= Task =
If a line of the material contains "will", copy it.

= Information given =
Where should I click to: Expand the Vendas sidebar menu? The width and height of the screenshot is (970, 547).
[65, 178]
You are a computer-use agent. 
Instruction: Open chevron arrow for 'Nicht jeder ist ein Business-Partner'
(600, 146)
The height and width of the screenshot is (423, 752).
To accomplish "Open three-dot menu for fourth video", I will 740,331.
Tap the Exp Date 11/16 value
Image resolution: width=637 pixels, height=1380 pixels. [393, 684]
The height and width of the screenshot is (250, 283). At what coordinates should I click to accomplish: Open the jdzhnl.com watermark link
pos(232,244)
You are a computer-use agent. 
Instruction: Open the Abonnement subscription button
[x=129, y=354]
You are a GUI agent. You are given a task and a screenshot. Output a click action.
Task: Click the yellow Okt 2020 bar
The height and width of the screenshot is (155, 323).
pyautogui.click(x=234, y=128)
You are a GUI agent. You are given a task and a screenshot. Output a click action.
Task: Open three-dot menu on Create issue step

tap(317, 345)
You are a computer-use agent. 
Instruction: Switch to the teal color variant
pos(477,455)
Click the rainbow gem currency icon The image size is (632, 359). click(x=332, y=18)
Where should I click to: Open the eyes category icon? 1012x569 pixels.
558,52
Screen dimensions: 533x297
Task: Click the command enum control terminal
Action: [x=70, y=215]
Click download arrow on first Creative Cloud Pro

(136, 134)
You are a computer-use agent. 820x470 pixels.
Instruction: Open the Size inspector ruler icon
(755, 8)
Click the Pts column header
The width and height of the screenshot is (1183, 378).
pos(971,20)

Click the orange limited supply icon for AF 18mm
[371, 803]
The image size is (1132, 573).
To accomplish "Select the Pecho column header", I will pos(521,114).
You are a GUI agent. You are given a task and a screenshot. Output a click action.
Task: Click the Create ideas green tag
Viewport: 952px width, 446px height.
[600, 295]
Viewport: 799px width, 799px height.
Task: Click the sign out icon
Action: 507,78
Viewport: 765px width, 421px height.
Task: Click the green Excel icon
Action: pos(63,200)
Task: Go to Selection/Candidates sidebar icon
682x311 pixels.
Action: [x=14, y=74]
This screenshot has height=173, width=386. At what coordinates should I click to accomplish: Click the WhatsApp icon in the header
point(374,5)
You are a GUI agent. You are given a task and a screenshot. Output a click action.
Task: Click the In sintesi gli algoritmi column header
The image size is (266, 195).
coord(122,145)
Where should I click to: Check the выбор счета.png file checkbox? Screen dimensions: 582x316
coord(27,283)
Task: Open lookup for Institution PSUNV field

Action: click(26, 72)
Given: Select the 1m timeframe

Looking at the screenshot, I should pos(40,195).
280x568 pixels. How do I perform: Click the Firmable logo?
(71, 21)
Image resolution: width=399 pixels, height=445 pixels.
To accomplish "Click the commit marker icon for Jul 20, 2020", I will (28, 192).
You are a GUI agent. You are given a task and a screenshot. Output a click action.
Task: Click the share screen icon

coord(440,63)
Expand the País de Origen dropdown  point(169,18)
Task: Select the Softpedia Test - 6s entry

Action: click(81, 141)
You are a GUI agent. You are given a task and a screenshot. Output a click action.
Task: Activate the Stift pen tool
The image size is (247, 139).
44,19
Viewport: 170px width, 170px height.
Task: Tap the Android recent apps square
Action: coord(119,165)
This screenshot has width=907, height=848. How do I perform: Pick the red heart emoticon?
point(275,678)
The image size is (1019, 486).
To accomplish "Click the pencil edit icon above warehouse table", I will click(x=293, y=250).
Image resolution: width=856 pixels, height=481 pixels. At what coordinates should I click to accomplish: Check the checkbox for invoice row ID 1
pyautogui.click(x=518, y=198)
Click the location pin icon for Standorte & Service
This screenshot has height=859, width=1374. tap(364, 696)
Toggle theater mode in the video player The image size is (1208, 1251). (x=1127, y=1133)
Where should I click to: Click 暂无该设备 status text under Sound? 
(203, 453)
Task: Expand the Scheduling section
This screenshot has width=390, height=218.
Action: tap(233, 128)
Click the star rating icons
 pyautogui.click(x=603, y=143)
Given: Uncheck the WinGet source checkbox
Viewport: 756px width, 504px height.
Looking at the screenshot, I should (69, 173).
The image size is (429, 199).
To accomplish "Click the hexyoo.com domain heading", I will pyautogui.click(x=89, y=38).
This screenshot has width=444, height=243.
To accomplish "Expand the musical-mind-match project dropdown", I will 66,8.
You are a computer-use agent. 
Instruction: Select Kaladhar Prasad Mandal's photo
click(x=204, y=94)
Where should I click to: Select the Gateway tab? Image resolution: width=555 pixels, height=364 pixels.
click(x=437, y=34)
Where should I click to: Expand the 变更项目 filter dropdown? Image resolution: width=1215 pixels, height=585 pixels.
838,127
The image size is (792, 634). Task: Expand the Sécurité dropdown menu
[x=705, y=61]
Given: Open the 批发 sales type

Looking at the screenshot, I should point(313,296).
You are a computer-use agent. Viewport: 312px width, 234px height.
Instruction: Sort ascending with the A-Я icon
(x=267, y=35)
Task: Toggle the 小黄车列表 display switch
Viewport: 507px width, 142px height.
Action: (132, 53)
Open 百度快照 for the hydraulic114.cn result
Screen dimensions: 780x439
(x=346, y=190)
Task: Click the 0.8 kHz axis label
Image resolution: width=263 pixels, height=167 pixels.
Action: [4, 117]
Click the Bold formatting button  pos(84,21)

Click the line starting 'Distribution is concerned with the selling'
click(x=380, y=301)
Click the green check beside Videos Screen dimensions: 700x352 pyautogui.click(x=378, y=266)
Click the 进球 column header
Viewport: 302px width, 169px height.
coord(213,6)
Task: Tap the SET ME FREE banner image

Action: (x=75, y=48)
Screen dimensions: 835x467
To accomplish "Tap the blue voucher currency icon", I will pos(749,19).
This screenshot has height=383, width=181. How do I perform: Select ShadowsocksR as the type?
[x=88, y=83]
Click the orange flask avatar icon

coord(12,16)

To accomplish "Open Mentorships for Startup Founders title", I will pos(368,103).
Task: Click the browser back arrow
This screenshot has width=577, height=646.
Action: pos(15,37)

= Exercise result =
To accomplish "Open three-dot menu for fourth video", I will 740,331.
To accomplish "Select the Pecho column header", I will pos(521,114).
To accomplish "Click the commit marker icon for Jul 20, 2020", I will (28, 192).
To accomplish "Click the pencil edit icon above warehouse table", I will click(x=293, y=250).
To accomplish "Click the hexyoo.com domain heading", I will pyautogui.click(x=89, y=38).
To accomplish "Expand the musical-mind-match project dropdown", I will 66,8.
To accomplish "Tap the blue voucher currency icon", I will pos(749,19).
To accomplish "Open Mentorships for Startup Founders title", I will pos(368,103).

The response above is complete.